Soon we will have a 24 node, 64 GPU system.

What is the current status of GPU hotplugging in Kubernetes? Do you guys support it?
I read a Github thread from 2017 that discussed GPU hotplugging but ultimately closed the issue and decided against pursuing it.

GPUs are no longer handled directly by Kubernetes byt are handed off to their associated device plugin. For nvidia GPUs – its a combo of their k8s-device-plugin and nvidia-docker. You won’t be able to hot-plug GPUs to containers (like live patching a pod spec), but AFAIK it should be able to detect if a new one is added to the host and its appropriately scanned/added.

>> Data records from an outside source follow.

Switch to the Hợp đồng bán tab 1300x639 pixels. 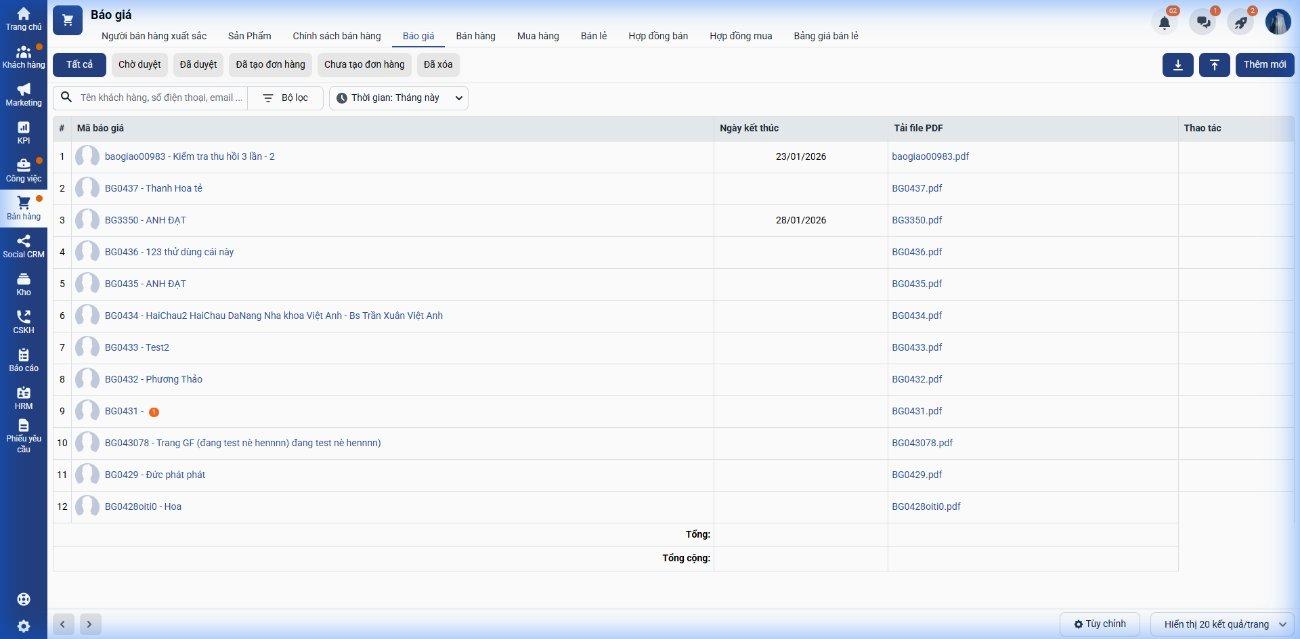[658, 36]
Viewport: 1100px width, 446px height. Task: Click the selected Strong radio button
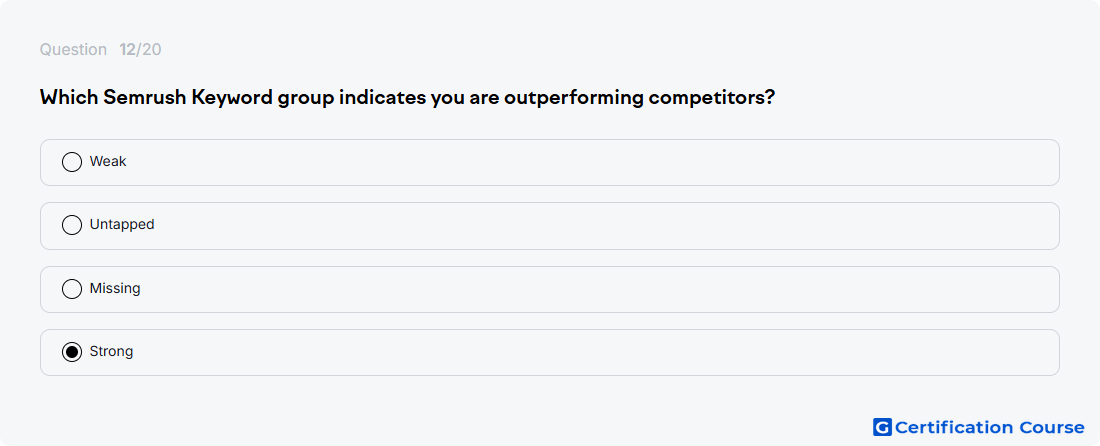click(72, 352)
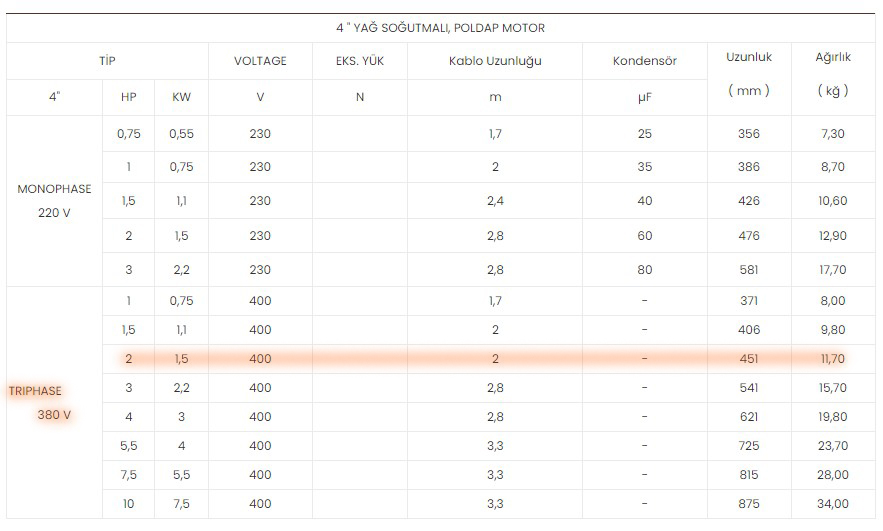
Task: Select the 5,5 HP triphase cell
Action: tap(128, 445)
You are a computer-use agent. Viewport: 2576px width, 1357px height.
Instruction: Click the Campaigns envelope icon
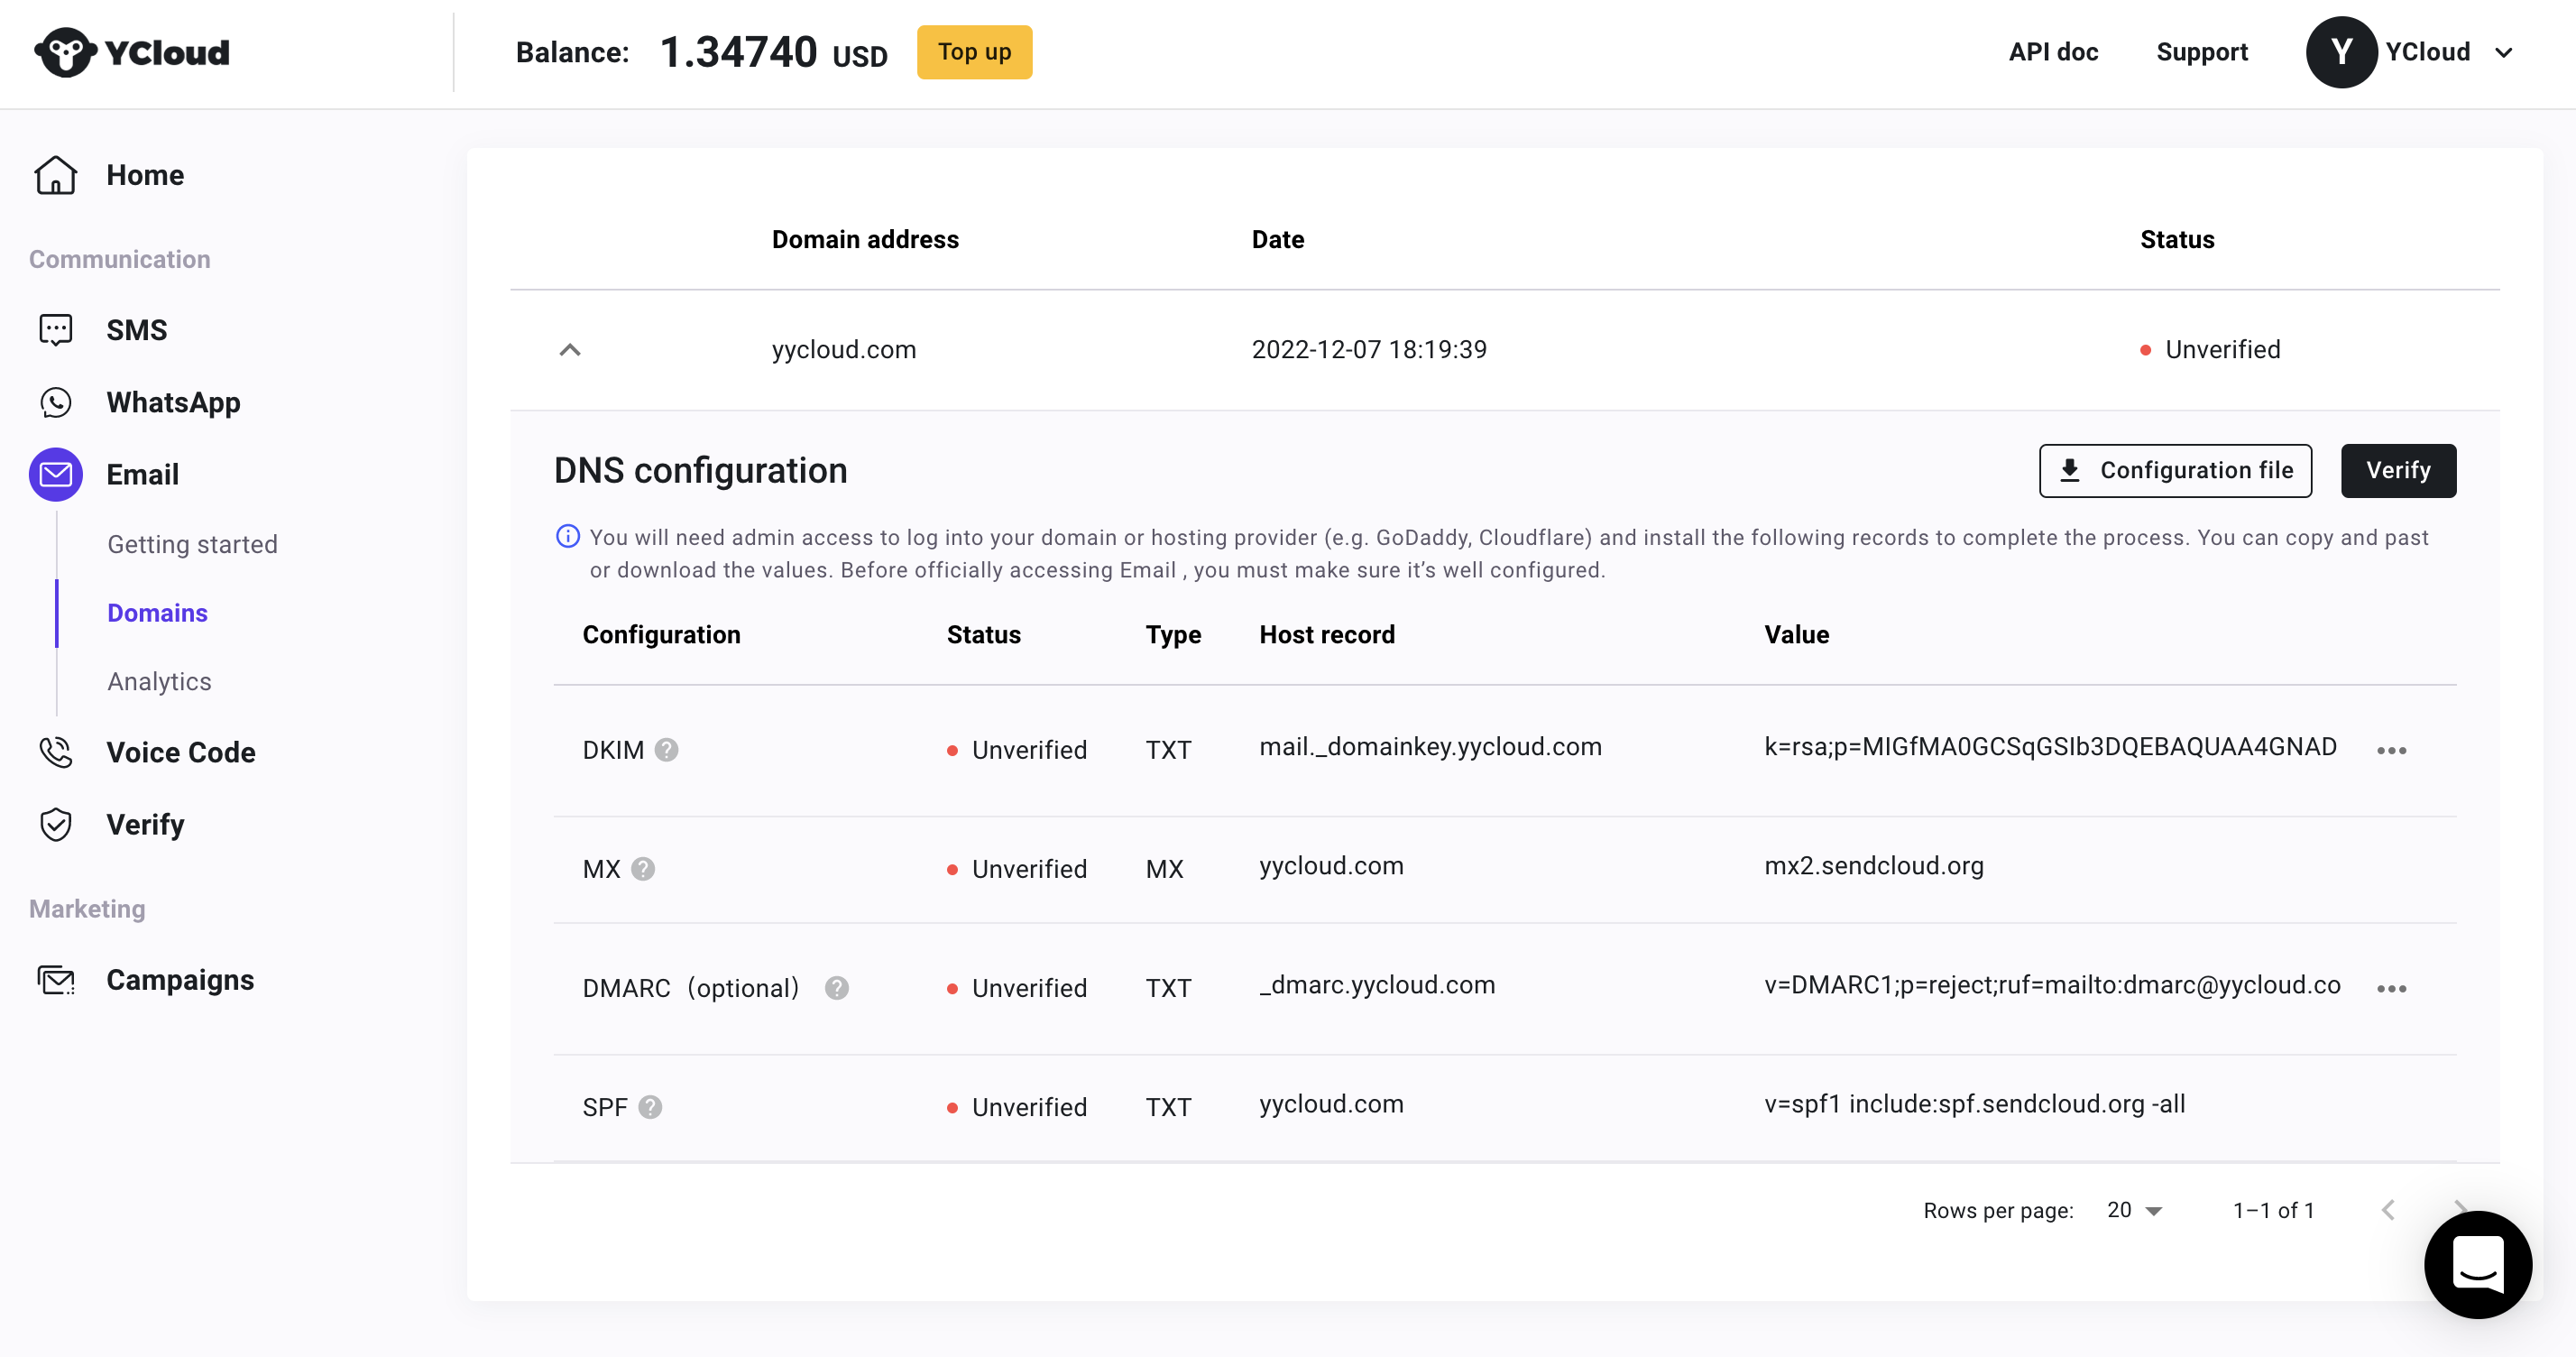(56, 980)
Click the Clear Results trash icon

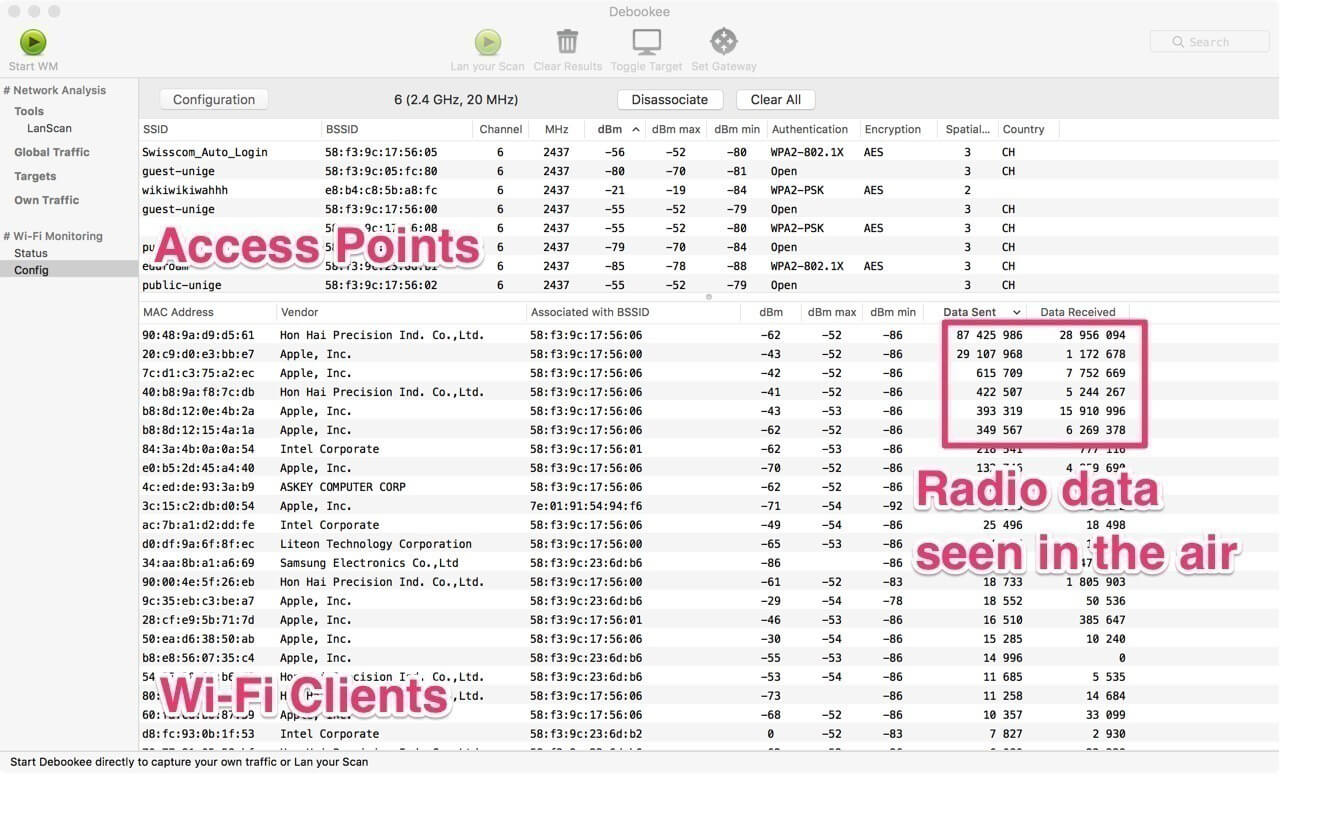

All we’re looking to do is have it detect if a new one is added to the host.
What do you mean by appropriately scanned/added?

That’s the heart of my question, how to get Kubernetes / the device plugin to recognize the new GPU added.
So far the only thing that has worked is deleting and rejoining the node.
I’m uncertain if a system reboot will do it as there are hardware issues.
But what you would expect to work, which is a restart of kubelet and or docker to get the node to redetect its hardware, does not work to detect the GPU.

Sorry, meant like rescanning the pcie bus: echo 1 > /sys/bus/pci/rescan
Something to trigger the host to recognize the hot plugged gpu.

Ah, okay
That is something we have figured out, the GPUs can be hotplugged, nvidia-smi ran successfully, all works appropriately.
It’s only that Kubernetes does not pick up the new GPU as a resource. Kubernetes has no clue the GPU exists at all, while the host system sees the GPU and uses it no problem.
Is there a way to prompt Kubernetes or whatever component of it to rescan for GPUs in the same sense?
Or does it poll for them constantly?

Would you have any ideas of where else I can look or ask to help figure this out?

I did a bit more reading and it won’t auto-detect on hotplug, but should detect it when the device-plugin re-registers with kubelet (e.g. kubelet restarts or redeployment of the daemonset etc). I’m not sure why it’s not updating it without deleting and rejoining the node. I unfortunately don’t have any system I can really test it with =/

If no else can chimes in, it might be worth asking in the #sig-node slack channel or create an issue on the nvidia device plugin repo.

You’ve been a big help. I’ll focus in on the device-plugin.
And yeah, just as confused as you as to why restarting kubelet doesn’t do it. May be a hardware issue for us, as we are running Quadro P6000’s that are not as supported by the hardware. It’ll be a while until hardware arrives to eliminate that variable.

Thank you for the guidance of where else I can go! Appreciate it.

Happy to help :slight_smile: If you do happen to find the answer, can you post it back here? Try and help the next person that might stumble across the same or similar issue.

The solution update.
Turns out, the trouble was more hardware based.

Detaching a hotplugged GPU when the GPU is in use causes a failure.Either the system crashes or, when the GPU is reattached it will appear on the machine, but be unusable.
To resolve the issue, we are running in run-level 3 or multi-user.target just to be extra safe from any graphical environment, and, the more important and overlooked part, is docker and kubelet are stopped before detaching the GPU.

Once docker and kubelet are stopped, you can detach the GPU with no problem, and when docker and kubelet are started again, Kubernetes will correctly show 0 GPUs attached.
When the GPU is attached again, interestingly, the nvidia plugin automatically detects the newly attached GPUs, and updates Kubernetes appropriately.

1 Like

Awesome! Good to hear :slight_smile: I THOUGHT that was the behavior but when digging it seemed like it would only do it when registered.